It’s one of those medical anomalies that nobody can really explain: Longitudinal studies have consistently shown that people who don’t consume any alcohol at all tend to die before people who do. At first glance, this makes little sense. Why would ingesting a psychoactive toxin that increases our risk of cancer, dementia and liver disease lengthen our life span?
Well, the anomaly has just gotten more anomalous: A new study, published in the journal Alcoholism: Clinical and Experimental Research, followed 1,824 participants between the ages of 55 and 65. Once again, the researchers found that abstaining from alcohol increases the risk of dying, even when you exclude former alcoholics who have now quit. (The thinking is that ex-drinkers might distort the data, since they’ve already pickled their organs.) While 69 percent of the abstainers died during the 20-year time span of the study, only 41 percent of moderate drinkers passed away. (Moderate drinkers were also 23 percent less likely to die than light drinkers.) But here’s the really weird data point: Heavy drinkers also live longer than abstainers. (Only 61 percent of heavy drinkers died during the study.) In other words, consuming disturbingly large amounts of alcohol seems to be better than drinking none at all.

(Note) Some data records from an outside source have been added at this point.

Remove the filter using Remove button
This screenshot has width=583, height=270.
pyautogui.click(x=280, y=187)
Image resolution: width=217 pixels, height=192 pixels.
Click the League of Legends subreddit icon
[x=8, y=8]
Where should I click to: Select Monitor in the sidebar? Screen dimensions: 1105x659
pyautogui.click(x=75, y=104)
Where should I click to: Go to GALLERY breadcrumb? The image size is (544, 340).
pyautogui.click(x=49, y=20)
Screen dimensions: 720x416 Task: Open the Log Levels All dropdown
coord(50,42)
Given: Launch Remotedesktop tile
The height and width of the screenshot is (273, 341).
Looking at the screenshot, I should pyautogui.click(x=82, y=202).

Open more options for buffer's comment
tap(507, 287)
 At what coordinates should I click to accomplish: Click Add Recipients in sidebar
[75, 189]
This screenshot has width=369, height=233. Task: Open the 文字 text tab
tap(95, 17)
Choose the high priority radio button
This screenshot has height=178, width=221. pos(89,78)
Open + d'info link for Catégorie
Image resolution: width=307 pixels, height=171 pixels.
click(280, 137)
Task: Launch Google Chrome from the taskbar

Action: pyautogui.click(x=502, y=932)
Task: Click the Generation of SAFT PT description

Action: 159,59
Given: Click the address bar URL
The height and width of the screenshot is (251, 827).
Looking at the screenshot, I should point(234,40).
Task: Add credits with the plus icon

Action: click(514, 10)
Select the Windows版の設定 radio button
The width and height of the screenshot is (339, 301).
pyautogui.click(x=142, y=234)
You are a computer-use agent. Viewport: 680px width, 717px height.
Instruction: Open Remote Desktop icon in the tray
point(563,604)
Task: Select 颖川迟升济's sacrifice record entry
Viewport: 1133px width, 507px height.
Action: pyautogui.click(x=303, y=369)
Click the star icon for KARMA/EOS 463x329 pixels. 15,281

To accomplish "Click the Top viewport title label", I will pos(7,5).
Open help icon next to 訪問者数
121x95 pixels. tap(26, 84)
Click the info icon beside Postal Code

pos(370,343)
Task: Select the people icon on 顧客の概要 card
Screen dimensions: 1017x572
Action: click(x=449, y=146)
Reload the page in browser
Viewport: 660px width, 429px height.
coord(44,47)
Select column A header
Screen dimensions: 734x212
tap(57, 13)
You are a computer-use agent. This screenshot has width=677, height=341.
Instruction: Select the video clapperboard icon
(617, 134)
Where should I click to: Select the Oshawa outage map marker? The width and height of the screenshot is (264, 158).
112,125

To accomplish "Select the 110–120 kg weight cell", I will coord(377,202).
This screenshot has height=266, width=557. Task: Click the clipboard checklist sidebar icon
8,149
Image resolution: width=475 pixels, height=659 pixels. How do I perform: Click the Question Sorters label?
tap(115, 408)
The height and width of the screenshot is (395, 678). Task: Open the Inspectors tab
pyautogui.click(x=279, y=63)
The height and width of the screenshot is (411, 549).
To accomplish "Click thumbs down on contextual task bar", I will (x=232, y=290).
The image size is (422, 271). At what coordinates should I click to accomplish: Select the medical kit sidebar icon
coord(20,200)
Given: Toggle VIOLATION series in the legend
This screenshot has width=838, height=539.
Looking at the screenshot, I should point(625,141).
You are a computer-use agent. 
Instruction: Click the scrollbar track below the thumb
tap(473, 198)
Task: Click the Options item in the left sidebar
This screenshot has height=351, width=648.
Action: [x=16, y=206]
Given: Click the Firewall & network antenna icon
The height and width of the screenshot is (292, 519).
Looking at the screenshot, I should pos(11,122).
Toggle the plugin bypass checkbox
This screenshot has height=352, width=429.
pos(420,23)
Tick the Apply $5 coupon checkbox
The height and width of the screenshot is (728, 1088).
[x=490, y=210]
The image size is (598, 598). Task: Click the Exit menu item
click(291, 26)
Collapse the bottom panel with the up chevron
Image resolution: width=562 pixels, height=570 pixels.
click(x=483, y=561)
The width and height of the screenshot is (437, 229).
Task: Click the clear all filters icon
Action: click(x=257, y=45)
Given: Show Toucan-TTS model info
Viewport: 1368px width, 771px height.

We live in a reductionist age, in which every longitudinal effect is explained away at the most fundamental possible level. And so this study will no doubt lead researchers to probe the benefits of red wine, with its antioxidants and resveratrol. It will also lead people to explore the cardiovascular benefits of alcohol, since many of the perks of drinking (such as increased levels of HDL cholesterol) seem to extend to people who drink beer and hard liquor.